Дай, Джим, на счастье лапу мне…
 
 
С. Есенин. "Собаке Качалова"
 
 
   До ранней весны 1925 года я никогда не встречался с Есениным, не видал его лица. Не видал даже его портретов. Почему-то представлялся он мне рослым, широкоплечим, широконосым, скуластым, басистым. И слыхал о нем, об его личности очень немного, почти не имел общих знакомых. Но стихи его любил давно. Сразу полюбил, как только наткнулся на них, кажется, в 1917 году в каком-то журнале. И потом во время моих скитаний по Европе и Америке всегда возил с собой сборник его стихов. Такое у меня было чувство, как будто я возил с собой – в американском чемодане – горсточку русской земли. Так явственно, сладко и горько пахло от них родной землей.

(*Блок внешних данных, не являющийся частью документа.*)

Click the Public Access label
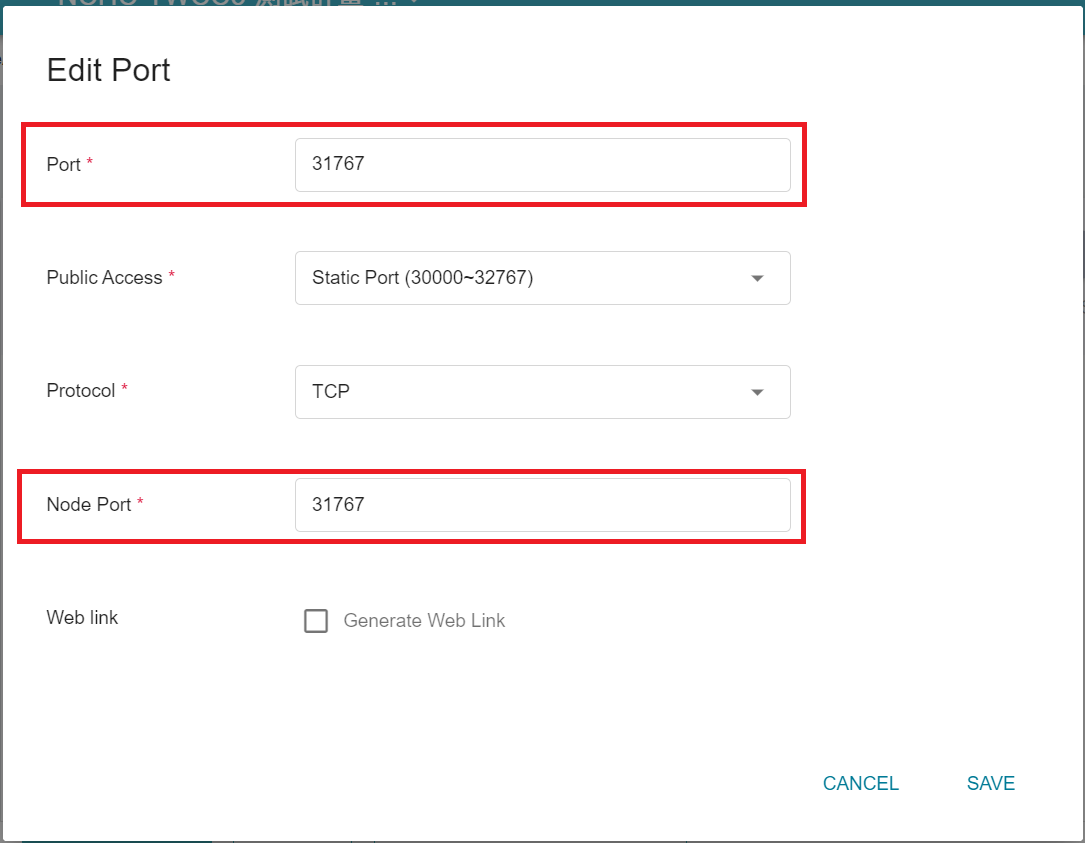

   "Приведем к вам сегодня Есенина", – объявили мне как-то Пильняк и Ключарев. Это было, по-моему, в марте 1925 года. "Он давно знает вас по театру и хочет познакомиться". Рассказали, что в последние дни он шибко пил, вчера особенно, а сегодня с утра пьет только молоко. Хочет прийти ко мне почему-то непременно трезвым. Часам к двенадцати ночи я отыграл спектакль, прихожу домой. Небольшая компания моих друзей и Есенин уже сидят у меня. Поднимаюсь по лестнице и слышу радостный лай Джима, той самой собаки, которой потом Есенин посвятил стихи. Тогда Джиму было всего четыре месяца. Я вошел и увидал Есенина и Джима – они уже познакомились и сидели на диване, вплотную прижавшись друг к другу. Есенин одною рукой обнял Джима за шею, а в другой держал его лапу и хриплым баском приговаривал: "Что это за лапа, я сроду не видал такой". Джим радостно взвизгивал, стремительно высовывал голову из-под мышки Есенина и лизал его лицо. Есенин встал и с трудом старался освободиться от Джима, но тот продолжал на него скакать и еще несколько раз лизнул его в нос. "Да постой же, может быть, я не хочу больше с тобой целоваться. Что же ты, как пьяный, все время лезешь целоваться! " – бормотал Есенин с широко расплывшейся детски лукавой улыбкой. Сразу запомнилась мне эта его детски лукавая, как будто даже с хитрецой улыбка.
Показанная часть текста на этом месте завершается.